───── QUOTED PASSAGE ─────
How do cells respond to the environment?
2D substrates of controlled rigidity in polyacrylamide (PAA) or elastomer (PDMS) and functionalized with adhesion molecules mimic the physical environment of cells as close as possible to the physiological conditions of the organ from which they originate.
The stiffness range extends from 0.5-1kPa to 100 kPa for polyacrylamide gels. The PDMS rather applies to strong rigidities (up to MPa).
These two types of substrates must be functionalized in order to allow cell attachment and spreading. The adhesion molecules such as fibronectin, collagen, vitronectin… will be chosen according to the cells studied. After seeding the cells, various parameters can be studied: spreading, shape of cells, migration of individual cells or collective migration, sub-cellular localization of markers of interest in living cells or after fixation with acquisition in white light or in fluorescence.
What intracellular organization and cell behavior under shape constraint?
─────
### [STUDY QUESTIONS]
a: Rewrite the stretch of the cell substrates text from "The stiffness range" through "or in fluorescence.", putting "laminin" in place of "fibronectin".
b: According to the cell substrates text, what stiffness range do polyacrylamide gels cover?
You won't need the data below the cell substrates text.
───── THE DATA ─────
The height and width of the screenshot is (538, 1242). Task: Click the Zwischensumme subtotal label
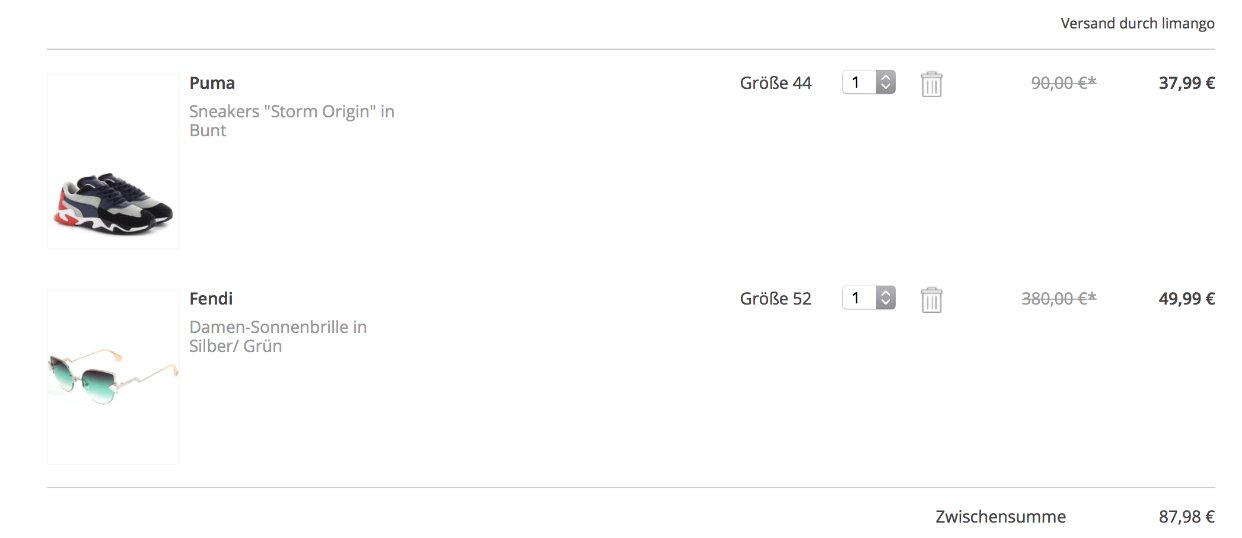coord(1001,517)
─────
### [RESULTS BY TASK]
a:
The stiffness range extends from 0.5-1kPa to 100 kPa for polyacrylamide gels. The PDMS rather applies to strong rigidities (up to MPa).
These two types of substrates must be functionalized in order to allow cell attachment and spreading. The adhesion molecules such as laminin, collagen, vitronectin… will be chosen according to the cells studied. After seeding the cells, various parameters can be studied: spreading, shape of cells, migration of individual cells or collective migration, sub-cellular localization of markers of interest in living cells or after fixation with acquisition in white light or in fluorescence.

b: From 0.5-1 kPa to 100 kPa.